A year or two ago, Roger Federer spoke of retirement, saying, “I don’t think the exit needs to be that perfect, that you have to win something huge…and [then] you go, ‘OK. I did it all.’ It can be completed in a different way, as long as you enjoy it.”
Serena said, “I want to be perfect. I know perfect doesn’t exist, but whatever my perfect was, I never wanted to stop until I got it right.”
We are in an era when the five players who have shaped 21st century tennis – Venus, Serena, Roger, Rafa and Novak – are, in varying ways, approaching the end.
In the past, players have stepped down in vastly different manners. Boris Becker whispered into Pete Sampras’ ear at the net after a Wimbledon loss. Li Na, Flavia Pennetta and Marion Bartoli departed right after winning Slams. Bjorn Borg, and just this year Ash Barty, left in their mid-20s, at the height of their careers. Chris Evert and Stefan Edberg merely offered poignant farewell waves. Jimmy Connors just faded away.
Serena admits she wanted to beat Margaret Court’s fabled record of 24 Slams. She says, “The way I see it, I should have had 30-plus Grand Slams.” Four times she’s faltered when she was in a Slam final and had a shot at equalling Court’s record. Oh, well, she seems to sigh, “I didn’t show up the way I could have…But I showed up 23 times, and that’s fine.”
Serena reflected on “the fan fantasy” where she would have won this year’s Wimbledon and the upcoming US Open, “and then at the trophy ceremony say, ‘See ya!’…But I’m not looking for some ceremonial, final on-court moment.
Serena, who has won 73 career titles and is now No. 276, yesterday in Toronto won her first match in 430 days.
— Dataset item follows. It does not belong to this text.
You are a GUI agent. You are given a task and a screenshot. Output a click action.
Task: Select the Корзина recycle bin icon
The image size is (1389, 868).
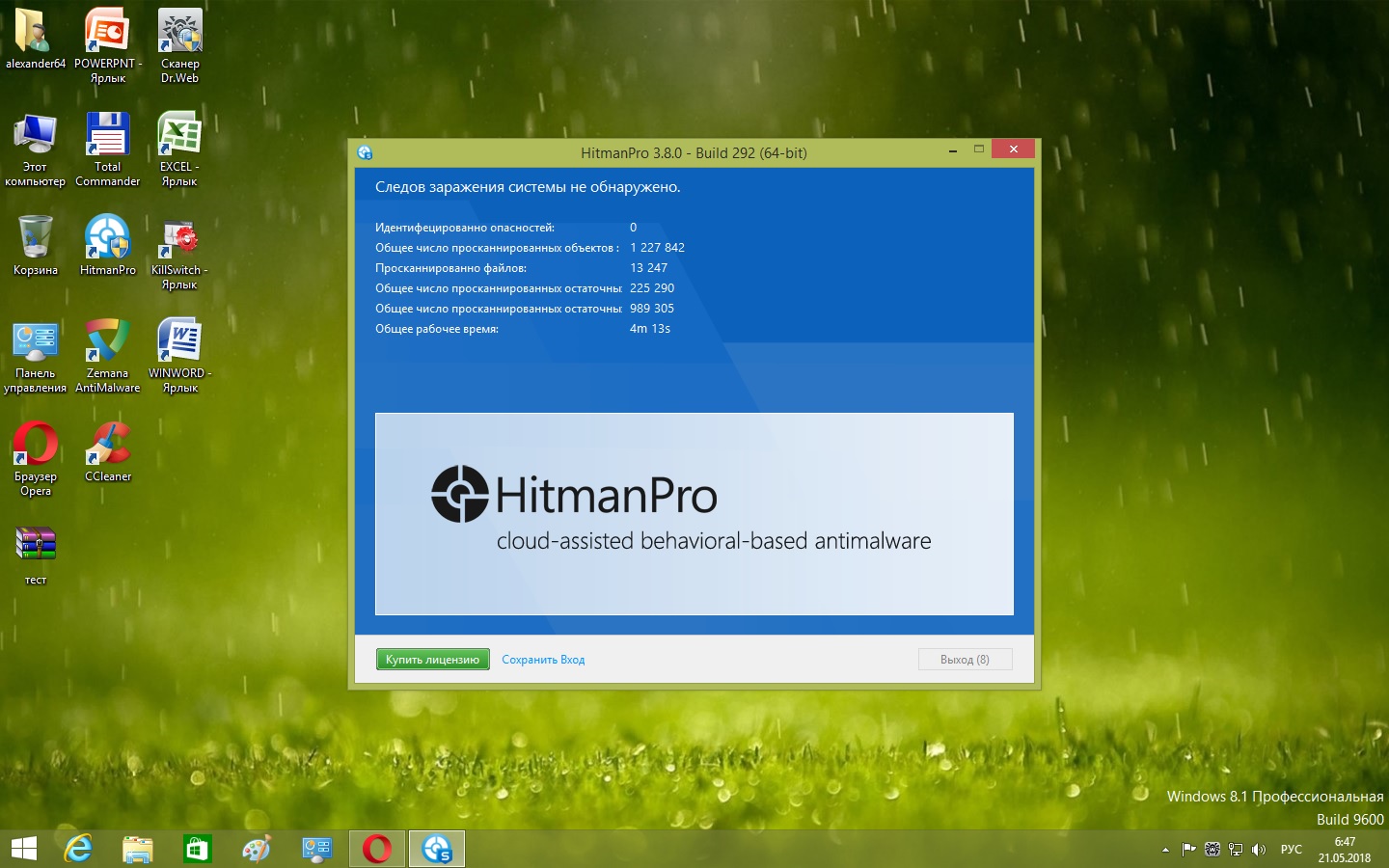36,238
On Instagram she said, “The countdown has begun,” and “I’m gonna relish these next weeks.” She wrote in Vogue, “I’m torn. I don’t want it to be over, but at the same time I’m ready for what’s next.” If she were a guy, she noted, she wouldn’t have to choose between family and tennis.
She also shared what has long been apparent: “I’ve built a career on channeling anger and negativity and turning it into something good.” And what is also good is her family. She adores all the delights of mothering. Playing tennis was a sacrifice and now family comes before tennis. And she wants to grow her clan and not play tennis while she is pregnant.
Serena may be blunt, but she doesn’t like the obvious. The straight path is not her road. Making it easy is not her manner. Plus, she loves to tease. She lost to Venus in a junior match but got her older sister to give her the winner’s trophy.
Her Vogue article doesn’t say, “I am retiring now.” Her farewell ode has a bit of subtlety. She says, “Maybe the best word to describe what I’m up to is evolution. I’m here to tell you that I’m evolving away from tennis.”
Over the years, there have been many great takes on retirement. Justine Henin said, “I don’t need the adrenaline of competition to be happy.” Time and again Venus told us, “I’m good at tennis. What else am I going to do?” Actress Bette Davis said, “I will not retire as long as I have my legs and my make-up box.”
Serena notes, “My whole life, up to now, has been tennis.” Now she looks forward to what she calls an “evolution” or “transformation” after playing the US Open.
In the end she echoed Andre Agassi. In 2006 at a packed Arthur Ashe Stadium the retiring icon the crowd, “You have given me your shoulders to stand on, to reach for…dreams I could have never reached without you. I will take you and the memory of you with me for the rest of my life.”
In Vogue, Serena bid farewell in her own touching way, telling her legions of fans, “You have carried me to so many wins and so many trophies. I’m going to miss that version of me, that girl who played tennis. And I’m going to miss you.”
And we will miss a battler like no other, who emerged wearing beads and went on to become a proud queen, the imposing GOAT, a loving mother, an adept venture capitalist and the greatest younger sister in sports history.
We will miss a transformative champion who showed us that bold women can wear what they want, show the fury they feel, fight and thrive in their own magical way and just maybe capture 23 Slams, raise $111 million and win a Slam with a baby in their belly.